13. Februar (Reuters) - Gouverneur der US-Notenbank Fed, Stephen Miran, hat vor einer Fehleinschätzung der Fed bei der Bewertung ihrer Geldpolitik gewarnt. "Das größte Risiko für die Wirtschaft ist meiner Meinung nach, dass wir falsch einschätzen, wie straff die Geldpolitik ist", sagte Miran am Donnerstag bei einer Veranstaltung der regionalen Notenbank von Dallas. Diese Fehleinschätzung gefährde das US-Wirtschaftswachstum, das ansonsten durch eine Reihe von Maßnahmen der Regierung von Präsident Donald Trump wie Steuersenkungen gestützt werde.
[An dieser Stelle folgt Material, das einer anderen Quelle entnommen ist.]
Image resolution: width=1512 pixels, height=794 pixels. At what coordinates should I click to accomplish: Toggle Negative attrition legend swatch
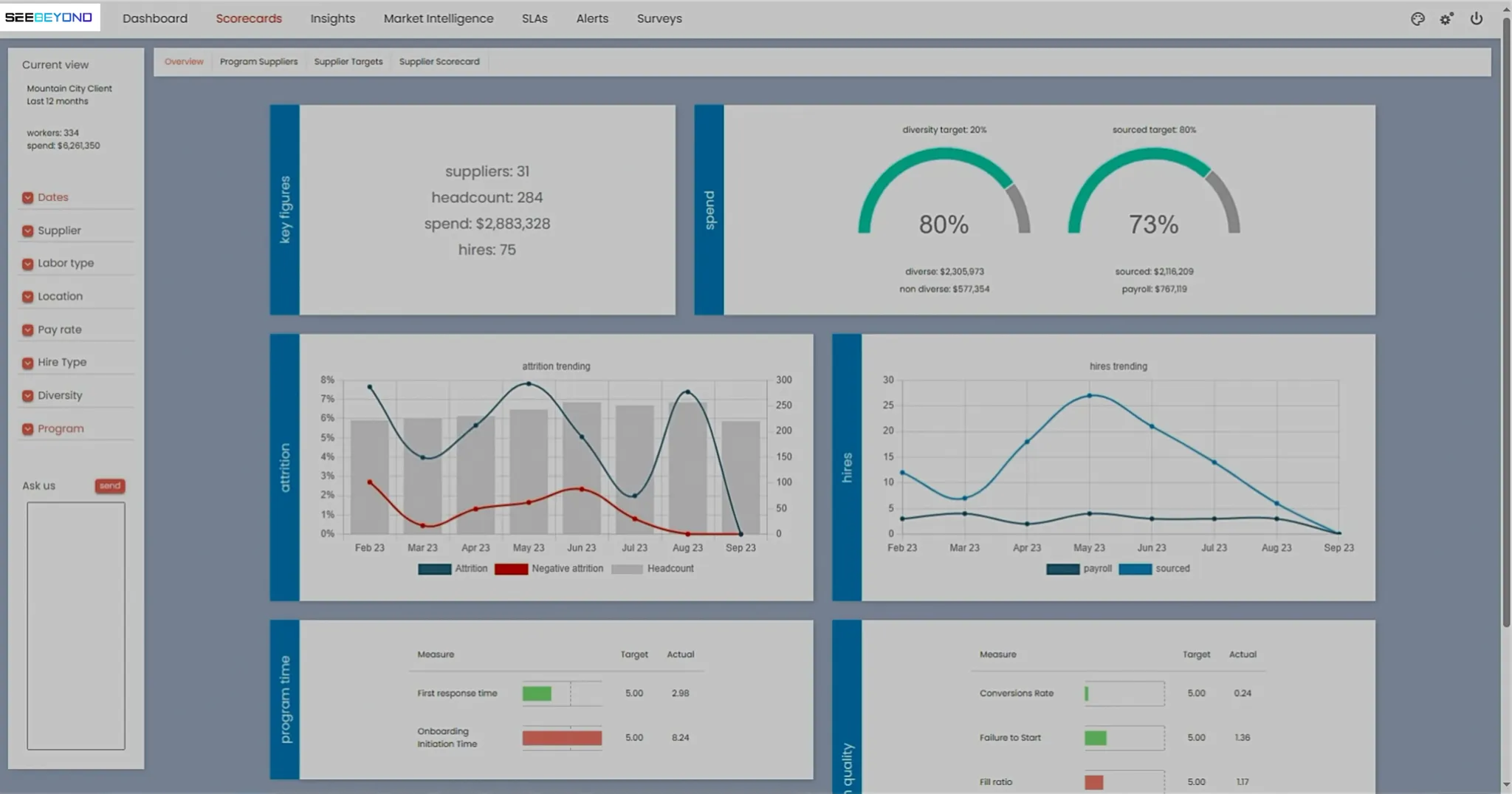click(511, 569)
Ein Inflationsproblem gebe es seiner Ansicht nach nicht. Miran, der vor seiner Berufung in den Vorstand der Notenbank als Wirtschaftsberater im Weißen Haus tätig war, gilt als einer der größten Befürworter einer lockeren Geldpolitik in dem Gremium.
Seit seinem Eintritt in die Zentralbank im vergangenen September hat Miran bei jeder Fed-Sitzung für deutlich niedrigere Zinssätze plädiert. US-Präsident Donald Trump hat keinen Hehl daraus gemacht, dass er eine Senkung der Zinssätze durch die Fed wünscht, und hat die Unterstützung einer lockeren Geldpolitik zu einem seiner Kriterien für einen neuen Fed-Chef gemacht.
US-Notenbankchef Jerome Powell ist von US-Präsident Donald Trump immer wieder attackiert worden, weil er die Zinsen aus Sicht des Staatschefs nicht schnell genug senkte. Powells Amtszeit endet im Mai.